I am pleased to announce the members of the President’s Commission on Race, Equity and Community, co-chaired by José Villalba, Vice President for Diversity and Inclusion/Chief Diversity Officer, and Erica Still, Associate Dean for Faculty Recruitment, are: Student Trustee Kyle Adams (’21), Olivia Bayard (’21), Jack Beyrer (’21), Trustee Donna Boswell (’72, MBA ’74), Rian Bowie, Carmen Canales, Simone Caron, Kami Chavis, Tracey Coan, Mercy Eyadiel, Steve Folmar, Adam Goldstein, Todd Hairston (’96), Justin Herron (’18, MALS ’20), Derek Hicks, Alexander Holt (’20), Tanya Jachimiak, Tamika Jackson (MDIV ’20, MA ’20), Shonda Jones, Pat Lord (PhD ’86), Nina Lucas, Marianne Magjuka, Eric Maguire, Angela Mazaris, Sean McClure (MDIV ’19), Jonathan McElderry, Mellie Mesfin (’20), Mary Pugel, Rais Rahman, Tanisha Ramachandran, Malika Roman Isler (’99), Ally Swartzberg (’22), Liz Torres-Ramirez (’20), Jack Walsh (’20) and Ya-Wen Yang.

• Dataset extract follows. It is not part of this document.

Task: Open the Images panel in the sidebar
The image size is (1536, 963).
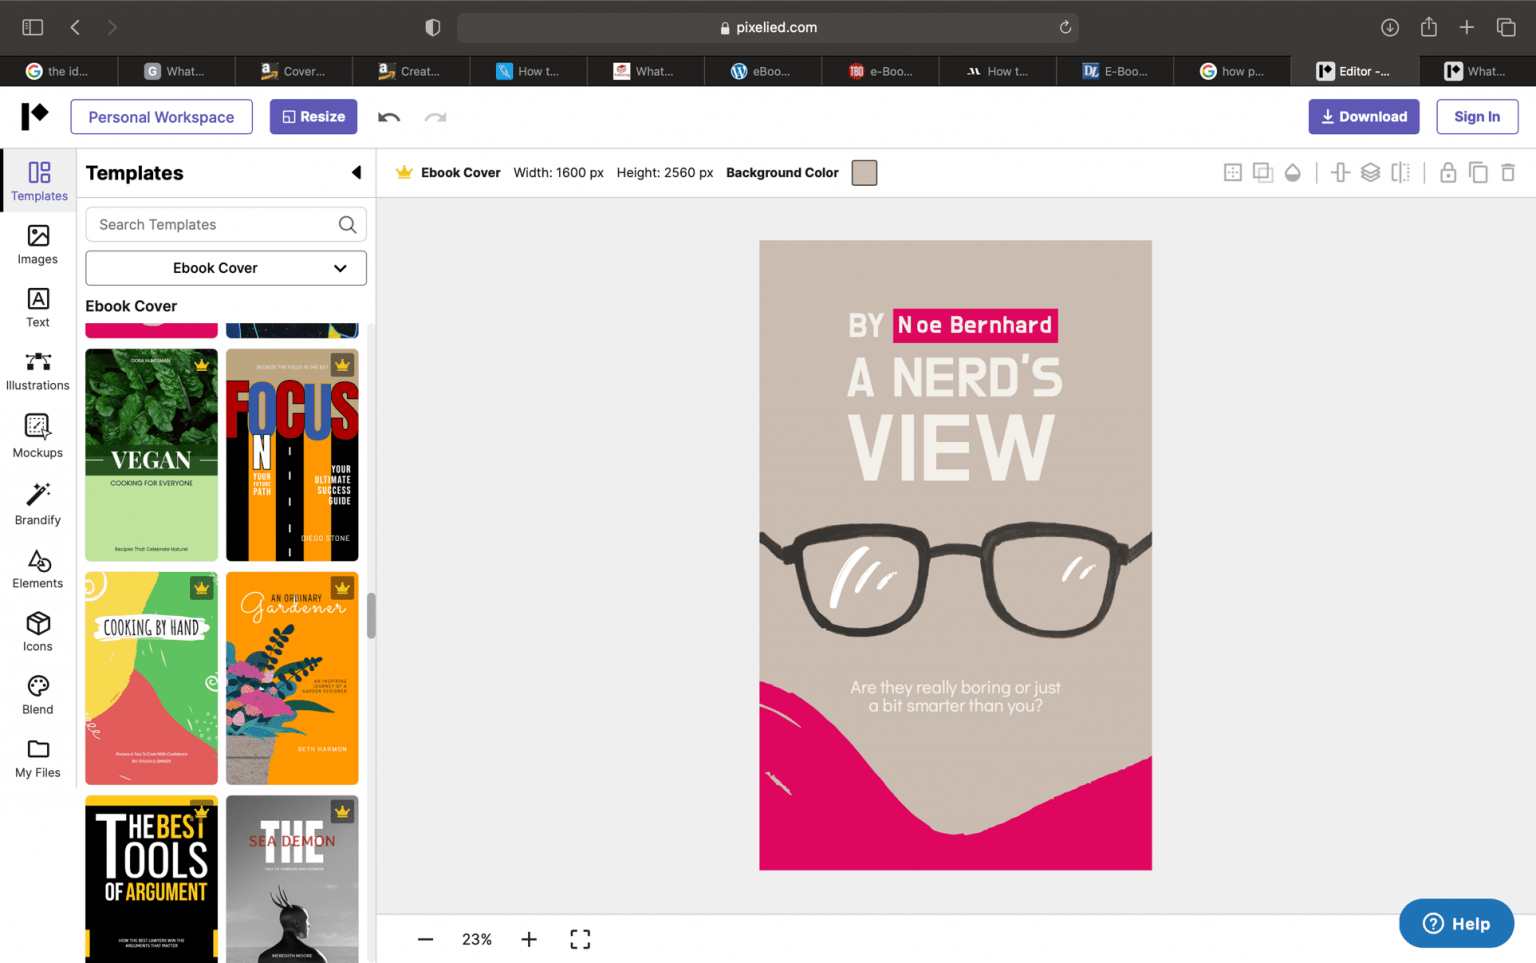Action: tap(37, 245)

This year, you may publish papers, secure coveted internships, receive national recognition, design a new course, ace an exam and accept your first professional job offer. For all the success that we are bound to celebrate, we also have an opportunity to make our time at Wake Forest of greater consequence. What we are here to accomplish should not overshadow how we reach those goals. Our intellect may be stretched by the task, but our character will be tested by how we approach our responsibilities, relationships and inevitable challenges.

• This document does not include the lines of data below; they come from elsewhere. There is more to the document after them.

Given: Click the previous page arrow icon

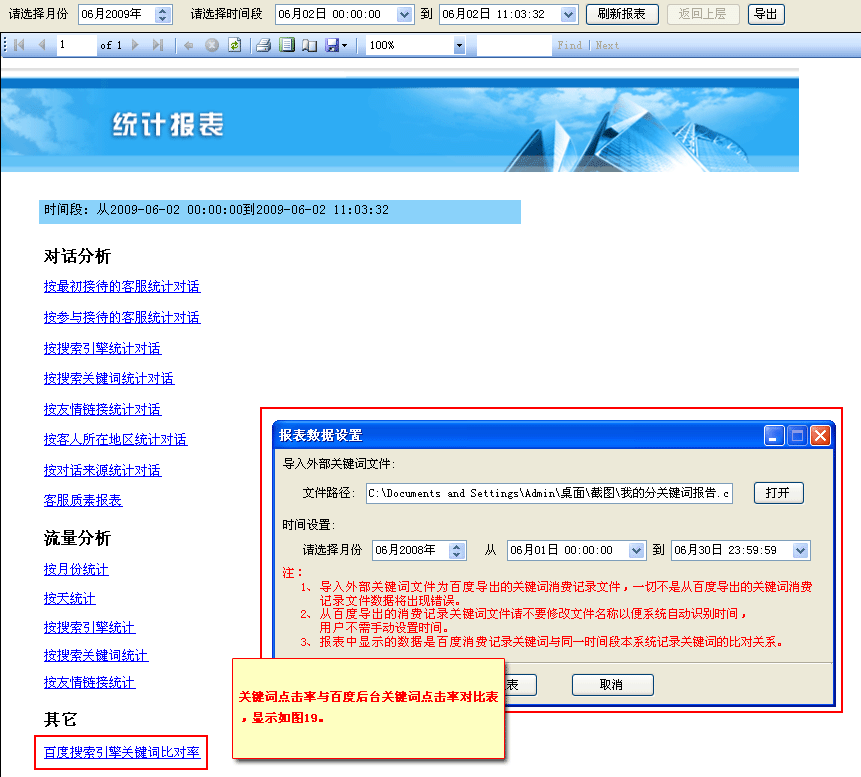Looking at the screenshot, I should pyautogui.click(x=41, y=45).
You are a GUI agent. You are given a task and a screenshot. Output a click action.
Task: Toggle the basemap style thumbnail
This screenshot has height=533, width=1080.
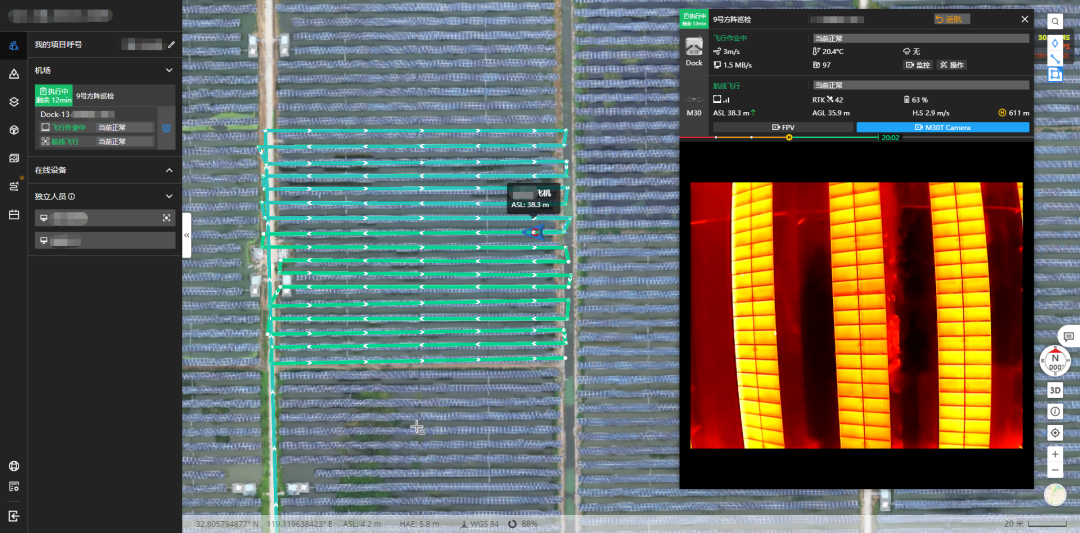1055,494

In my first meeting with the members of the Class of 2023, I offered them further ideas about hospitality and welcoming one another with freedom to become who they are meant to be. Ultimately, we are here for more than ourselves; we are here to help better the world we live in. It is this spirit of Pro Humanitate that drew us together, and it is this same spirit that will drive us onward.
This year, may you all have experiences encouraged by hospitality, enabled by authenticity and focused on our greater purpose of bettering this world. I’m grateful to be in community with you and anticipate a meaningful and productive year ahead.